WHAT THE TASK REQUIRES:
Please copy every line from the records below that contains the string "Close".

THE RECORDS:

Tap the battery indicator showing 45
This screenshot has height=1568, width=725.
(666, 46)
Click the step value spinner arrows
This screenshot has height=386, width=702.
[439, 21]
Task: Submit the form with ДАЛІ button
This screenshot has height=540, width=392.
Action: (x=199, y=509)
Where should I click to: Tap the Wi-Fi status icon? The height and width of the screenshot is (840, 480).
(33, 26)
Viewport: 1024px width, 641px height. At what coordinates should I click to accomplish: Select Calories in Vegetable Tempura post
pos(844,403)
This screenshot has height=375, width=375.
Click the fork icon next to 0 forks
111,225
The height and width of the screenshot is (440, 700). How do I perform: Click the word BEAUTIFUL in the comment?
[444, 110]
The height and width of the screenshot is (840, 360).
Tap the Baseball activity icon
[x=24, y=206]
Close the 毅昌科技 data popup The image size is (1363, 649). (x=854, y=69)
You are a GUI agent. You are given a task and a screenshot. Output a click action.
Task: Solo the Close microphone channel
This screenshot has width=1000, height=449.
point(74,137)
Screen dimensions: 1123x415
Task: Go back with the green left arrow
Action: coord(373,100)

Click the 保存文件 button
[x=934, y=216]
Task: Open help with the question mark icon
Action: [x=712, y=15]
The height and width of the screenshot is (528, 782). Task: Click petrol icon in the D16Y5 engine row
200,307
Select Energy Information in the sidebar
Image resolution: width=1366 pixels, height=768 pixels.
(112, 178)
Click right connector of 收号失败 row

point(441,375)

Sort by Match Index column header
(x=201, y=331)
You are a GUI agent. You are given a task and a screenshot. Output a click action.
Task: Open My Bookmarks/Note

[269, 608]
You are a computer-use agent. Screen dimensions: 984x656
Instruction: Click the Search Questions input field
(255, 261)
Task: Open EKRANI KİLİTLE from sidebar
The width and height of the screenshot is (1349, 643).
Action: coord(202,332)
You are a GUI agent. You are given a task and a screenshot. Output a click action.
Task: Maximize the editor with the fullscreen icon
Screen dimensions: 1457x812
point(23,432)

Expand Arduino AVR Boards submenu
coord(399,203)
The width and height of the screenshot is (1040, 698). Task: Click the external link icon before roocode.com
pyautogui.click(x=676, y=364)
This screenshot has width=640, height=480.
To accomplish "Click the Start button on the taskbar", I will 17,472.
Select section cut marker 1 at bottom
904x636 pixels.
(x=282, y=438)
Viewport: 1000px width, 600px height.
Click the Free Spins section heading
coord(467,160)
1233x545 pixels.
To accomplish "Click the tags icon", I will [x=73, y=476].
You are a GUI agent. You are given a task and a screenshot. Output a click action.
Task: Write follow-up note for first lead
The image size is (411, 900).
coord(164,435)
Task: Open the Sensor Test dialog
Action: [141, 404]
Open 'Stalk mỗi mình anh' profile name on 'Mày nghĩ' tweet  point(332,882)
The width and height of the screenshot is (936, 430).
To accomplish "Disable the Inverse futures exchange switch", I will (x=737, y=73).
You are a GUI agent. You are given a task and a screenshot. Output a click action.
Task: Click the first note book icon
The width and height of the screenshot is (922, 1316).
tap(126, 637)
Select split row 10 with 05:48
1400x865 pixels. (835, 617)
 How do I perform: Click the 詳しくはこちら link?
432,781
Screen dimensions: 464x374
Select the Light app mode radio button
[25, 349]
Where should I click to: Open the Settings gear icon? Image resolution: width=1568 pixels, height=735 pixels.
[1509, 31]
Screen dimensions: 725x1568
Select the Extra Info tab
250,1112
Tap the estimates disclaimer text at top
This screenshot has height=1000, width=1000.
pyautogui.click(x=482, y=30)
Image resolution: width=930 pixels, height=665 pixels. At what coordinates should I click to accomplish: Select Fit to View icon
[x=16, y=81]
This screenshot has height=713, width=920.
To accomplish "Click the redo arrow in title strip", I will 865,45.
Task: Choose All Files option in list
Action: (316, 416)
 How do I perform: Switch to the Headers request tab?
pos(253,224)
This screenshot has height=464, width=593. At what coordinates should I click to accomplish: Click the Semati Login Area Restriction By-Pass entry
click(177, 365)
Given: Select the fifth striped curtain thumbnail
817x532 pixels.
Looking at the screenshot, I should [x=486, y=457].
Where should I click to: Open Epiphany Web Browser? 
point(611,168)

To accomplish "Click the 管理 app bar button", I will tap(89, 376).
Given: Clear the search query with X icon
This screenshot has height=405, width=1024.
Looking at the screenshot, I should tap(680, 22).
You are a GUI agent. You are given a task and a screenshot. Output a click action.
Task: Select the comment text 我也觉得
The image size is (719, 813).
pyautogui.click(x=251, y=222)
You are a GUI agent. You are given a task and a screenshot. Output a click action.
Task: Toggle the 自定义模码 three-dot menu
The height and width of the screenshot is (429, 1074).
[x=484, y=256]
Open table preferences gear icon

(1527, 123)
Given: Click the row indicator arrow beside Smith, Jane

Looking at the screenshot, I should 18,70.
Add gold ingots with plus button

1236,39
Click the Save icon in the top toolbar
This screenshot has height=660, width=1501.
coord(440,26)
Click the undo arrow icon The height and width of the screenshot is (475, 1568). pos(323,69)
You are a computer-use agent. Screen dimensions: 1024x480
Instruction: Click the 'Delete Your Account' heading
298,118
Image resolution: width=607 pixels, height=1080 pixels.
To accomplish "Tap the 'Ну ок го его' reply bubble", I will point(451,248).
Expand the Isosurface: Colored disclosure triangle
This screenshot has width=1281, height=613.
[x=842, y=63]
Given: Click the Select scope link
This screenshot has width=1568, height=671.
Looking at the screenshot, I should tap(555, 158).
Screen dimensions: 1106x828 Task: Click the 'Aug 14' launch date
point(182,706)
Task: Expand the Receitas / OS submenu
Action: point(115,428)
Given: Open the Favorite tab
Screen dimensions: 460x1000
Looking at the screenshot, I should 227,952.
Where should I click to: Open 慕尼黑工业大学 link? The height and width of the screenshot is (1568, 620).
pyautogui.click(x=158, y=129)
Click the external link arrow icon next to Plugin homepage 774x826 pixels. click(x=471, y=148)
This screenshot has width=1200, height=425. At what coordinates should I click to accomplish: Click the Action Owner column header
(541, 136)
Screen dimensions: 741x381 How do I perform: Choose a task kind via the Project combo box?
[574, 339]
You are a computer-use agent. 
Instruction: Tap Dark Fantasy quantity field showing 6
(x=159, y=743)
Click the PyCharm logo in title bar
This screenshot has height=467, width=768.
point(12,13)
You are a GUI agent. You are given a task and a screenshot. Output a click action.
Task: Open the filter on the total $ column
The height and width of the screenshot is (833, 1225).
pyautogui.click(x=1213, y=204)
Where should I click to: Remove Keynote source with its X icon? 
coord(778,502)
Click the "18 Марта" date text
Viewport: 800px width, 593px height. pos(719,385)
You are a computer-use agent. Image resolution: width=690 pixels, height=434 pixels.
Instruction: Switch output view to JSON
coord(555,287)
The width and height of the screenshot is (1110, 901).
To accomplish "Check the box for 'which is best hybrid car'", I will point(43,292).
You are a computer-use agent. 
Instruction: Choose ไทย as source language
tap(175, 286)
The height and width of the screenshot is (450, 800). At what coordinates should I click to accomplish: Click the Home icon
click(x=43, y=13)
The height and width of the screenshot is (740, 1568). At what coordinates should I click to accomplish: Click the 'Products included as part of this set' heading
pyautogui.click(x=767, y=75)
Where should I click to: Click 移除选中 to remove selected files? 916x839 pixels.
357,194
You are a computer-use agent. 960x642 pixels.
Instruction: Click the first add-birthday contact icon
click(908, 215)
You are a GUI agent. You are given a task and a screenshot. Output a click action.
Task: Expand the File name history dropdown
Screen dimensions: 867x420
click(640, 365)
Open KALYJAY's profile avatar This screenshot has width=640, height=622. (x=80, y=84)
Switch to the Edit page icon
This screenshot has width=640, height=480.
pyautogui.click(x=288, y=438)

SOLUTION TO THE PROBLEM:
Close the 毅昌科技 data popup The image size is (1363, 649). (x=854, y=69)
Task: Solo the Close microphone channel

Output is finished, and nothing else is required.